I well remember the ITV series ‘Wide Awake Club’ that was broadcast on children’s Saturday TV between 1984 and 1989. (I was grown up by then but still indulged myself by watching the occasional episode). You can find the cheery opening titles on YouTube.
But what does it mean to be ‘wide awake’, or more formally to be in a state of what’s called ‘normal waking consciousness’? It might seem obvious, that because I’m not asleep, I’m awake. However, as you read this sentence think of an enjoyable holiday you took once… you have in a split second changed your state of consciousness. Your attention is divided between this article in the here-and-now and your memory of the holiday. It’s even more subtle and complex than that. The author and journalist Arthur Koestler spoke of what he called the state of ‘reverie’. This is a mental state that we experience when we become completely absorbed in our own daydreams, or in a riveting book or movie. Our surroundings fade away and we cease to be aware of them while we are totally focussed on the object of attention.
Dreaming
Other thinkers and philosophical and spiritual traditions open the question up even further. We recognise the distinction between deep sleep and dreaming sleep (so-called rapid-eye-movement or REM sleep). Then there are those states as we drift off to sleep and come awake again. Where we can often remember the imagery of our dreams.
Psychology equates wide-awake consciousness as the mental state where we can sense, perceive and choose. But there is also the preconscious state, where we can access memories and become aware of them.
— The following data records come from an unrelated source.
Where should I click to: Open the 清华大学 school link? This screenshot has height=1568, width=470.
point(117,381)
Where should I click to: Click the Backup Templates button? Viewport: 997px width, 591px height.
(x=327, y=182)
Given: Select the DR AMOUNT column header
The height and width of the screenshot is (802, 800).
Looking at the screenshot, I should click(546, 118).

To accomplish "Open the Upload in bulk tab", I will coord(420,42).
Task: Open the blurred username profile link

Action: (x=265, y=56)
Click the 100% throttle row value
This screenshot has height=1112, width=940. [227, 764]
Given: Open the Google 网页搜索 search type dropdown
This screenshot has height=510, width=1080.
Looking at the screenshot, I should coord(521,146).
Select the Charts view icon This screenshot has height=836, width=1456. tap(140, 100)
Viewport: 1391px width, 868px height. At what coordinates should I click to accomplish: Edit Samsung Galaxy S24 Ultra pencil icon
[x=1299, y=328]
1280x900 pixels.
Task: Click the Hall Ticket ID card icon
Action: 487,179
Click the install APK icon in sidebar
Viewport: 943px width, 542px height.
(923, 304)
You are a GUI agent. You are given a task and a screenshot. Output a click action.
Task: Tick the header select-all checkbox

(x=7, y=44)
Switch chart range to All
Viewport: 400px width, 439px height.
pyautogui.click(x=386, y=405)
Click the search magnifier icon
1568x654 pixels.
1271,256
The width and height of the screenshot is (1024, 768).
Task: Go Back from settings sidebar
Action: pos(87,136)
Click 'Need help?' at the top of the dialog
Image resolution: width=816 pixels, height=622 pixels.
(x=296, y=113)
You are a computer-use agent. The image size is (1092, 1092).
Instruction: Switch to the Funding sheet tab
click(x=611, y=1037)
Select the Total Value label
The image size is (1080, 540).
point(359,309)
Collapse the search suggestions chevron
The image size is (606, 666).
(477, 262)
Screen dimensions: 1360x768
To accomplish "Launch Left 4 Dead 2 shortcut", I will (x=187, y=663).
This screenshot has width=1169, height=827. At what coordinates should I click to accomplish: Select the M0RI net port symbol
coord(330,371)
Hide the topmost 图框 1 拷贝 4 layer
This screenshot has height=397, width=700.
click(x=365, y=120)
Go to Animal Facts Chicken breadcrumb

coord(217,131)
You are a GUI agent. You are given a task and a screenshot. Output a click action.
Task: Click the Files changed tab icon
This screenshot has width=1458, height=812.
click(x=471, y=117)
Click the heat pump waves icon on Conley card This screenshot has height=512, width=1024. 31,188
The subconscious realm of the mind is where memories are kept but cannot be accessed at will. They can often be accessed by using techniques such as hypnosis. The psychologist Abraham Maslow further identified and investigated what he called the ‘peak experience’. This is a state of consciousness characterised by intense euphoria and a sense that ‘all is right with the world’. A kind of building wave of joy that soon, usually, crashes back to what we have called normal waking consciousness.
Sense of wonder
Although peak experiences are usually rare, they are more often enjoyed by people who accept themselves and others as they are. This is what Maslow called self-actualising individuals. Indeed, when such people talk about such experiences, they are able to bring them on more often and at will. This can also happen when you see or discover something for the first time with a sense of joy or astonishment. Some commentators suggest that doing extreme sports has the same effect (though I’ll pass on that one!).
Linked to all of this is the idea that the mind is in a constant state of flow, moving between different mental states not just moment by moment but also according to rhythms governed by our biological clocks. All of this reinforces for me the wonderful nature of the human mind, while in turn that sense of wonder leads to a deep sense of appreciation and joy.